黑藻多肽亞鐵螯合物的制備及其抗氧化活性研究

唐裕芳，呂 秀，王 唯，石 宇

(湘潭大學 化工學院，湖南 湘潭 411105)

0 引言

多肽一般由2～100個連續氨基酸組成，為蛋白質水解中間產物，具有很高的營養價值.目前，越來越多的研究表明，多肽具有抗氧化[1]、降血壓[2]、抑菌[3]、免疫調節[4]等多種生物活性.多肽的生物活性一般受蛋白一級結構的影響，如果要進一步提高多肽的生物學效用，有必要對多肽結構進行相應的修飾處理，即在多肽的氨基和羧基上引入糖類、脂類、微量元素等基團，增強多肽的功能活性或賦予多肽其他的優良性質.分子修飾是解決制約活性肽發展與應用問題行之有效的策略之一，也是近年來食品科學和藥學領域研究中的一個重要發展方向.目前已報道的多肽的化學修飾大多集中在抗菌肽上，抗氧化肽的化學修飾研究相對較少.多肽氨基酸序列上富含氨基和羧基，通過其氨基氮原子或羧基上氧原子與金屬螯合反應是多肽化學修飾的策略之一[5-7].目前，多肽螯合的金屬種類主要有鐵、鈣、鋅、硒等，且研究發現多肽螯合金屬后，其抗氧化活性顯著增強，如豌豆低聚肽螯合硒后對1-二苯基-2-三硝基苯肼自由基(DPPH·)、2，2-聯氮-二(3-乙基-苯并噻唑-6-磺酸)二銨鹽自由基(ABTS+·)和羥基自由基(·OH)的清除能力高于豌豆低聚肽[8]，大竹蟶多肽螯合鈣后抗氧化性增強，相當于α-生育酚的71.08%[9]，大豆多肽螯合亞鐵后對DPPH·、ABTS+·及·OH的清除能力增強[10].同時，相比傳統的補鐵劑、補鋅劑、補鈣劑，多肽螯合鐵、鋅、鈣、硒等金屬后，使鐵、鋅、鈣、硒穩定性增加，生物效價提高，更易于被腸道吸收.因此，多肽金屬螯合物不僅能滿足人們對氨基酸的需求，還能促進鐵、鋅、鈣、硒離子的吸收，對維持機體健康起著非常重要的作用.同時，多肽金屬螯合物較強的抗氧化性能還能激活機體中的抗氧化信號通路，緩解機體因環境脅迫而造成的氧化損傷.

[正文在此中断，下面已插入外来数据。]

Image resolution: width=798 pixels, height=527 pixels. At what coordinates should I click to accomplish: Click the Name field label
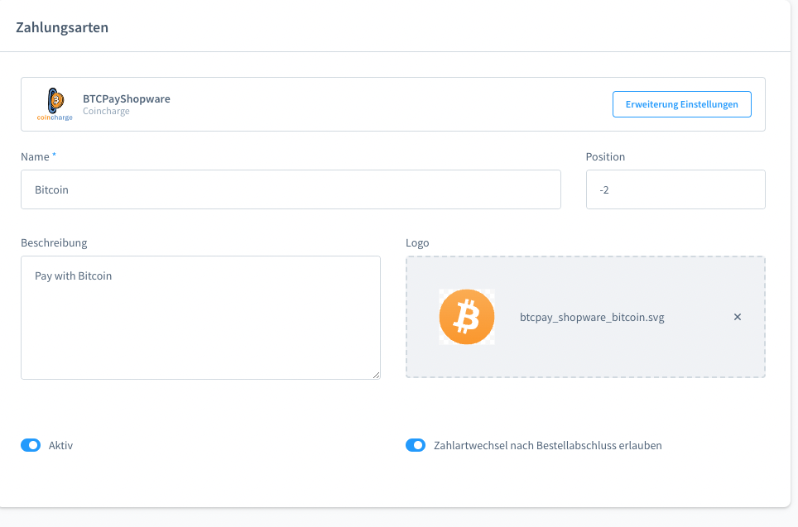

黑藻屬于水鱉科黑藻屬植物，蛋白含量約有25%，小部分被用作魚類餌料、飼料，農田綠肥外，大部分直接被丟棄.所以，對黑藻深入開發研究，進行高附加值轉化可解決資源浪費和環境污染問題.目前，本課題組已制備了黑藻多肽并研究了黑藻多肽的抗氧化活性，發現黑藻多肽具有較強的自由基清除性能[11]，但利用黑藻多肽制備黑藻多肽亞鐵螯合物增強黑藻多肽抗氧化性的研究鮮見報道.因此，本研究通過單因素實驗確定制備黑藻多肽亞鐵螯合物的最佳條件，并對黑藻多肽亞鐵螯合物的結構和抗氧化活性進行了探究.本研究以期為黑藻高值化提供基礎數據和理論參考.

1 材料與方法

1.1材料與試劑

黑藻粗蛋白粉，西安朗德生物科技有限公司；1-二苯基-2-三硝基苯肼(DPPH)、2，2-聯氮-二(3-乙基-苯并噻唑-6-磺酸)二銨鹽(ABTS)、氯化亞鐵、無水乙醇、鹽酸羥胺、乙酸鈉、鄰二氮菲、L-抗壞血酸(VC)，上海麥克林生化科技有限公司；其余試劑均為國產分析純.所用到的水均為去離子水.

1.2 儀器與設備

THZ-82型水浴恒溫振蕩器；Agilent Cary 3500型紫外-可見分光光度計；Nicolet 380型傅里葉紅外光譜儀；DZF-6050AB型真空干燥箱；H1850型醫用離心機.

1.3 方法

1.3.1 黑藻多肽亞鐵螯合物的制備

1)黑藻多肽的制備：黑藻多肽制備參照本課組前期研究[11].黑藻粗蛋白粉以料液比1∶10充分溶于去離子水中，過濾，所得濾液中加入80%硫酸銨飽和溶液，充分攪拌后分裝于離心管中，于4 ℃靜置12 h后離心10 min(8 000 r/min).然后，收集離心管底的沉淀，并用去離子水溶解后裝于透析袋中于4 ℃條件下透析48 h.最后，透析袋中的溶液經冷凍干燥后得黑藻蛋白粉.黑藻蛋白粉先充分溶于去離子水中，以酶底比8.6%加入胰蛋白酶，將溶液pH值調到7.3后，于37 ℃條件下水解5.9 h，水解液冷凍干燥后得到黑藻多肽.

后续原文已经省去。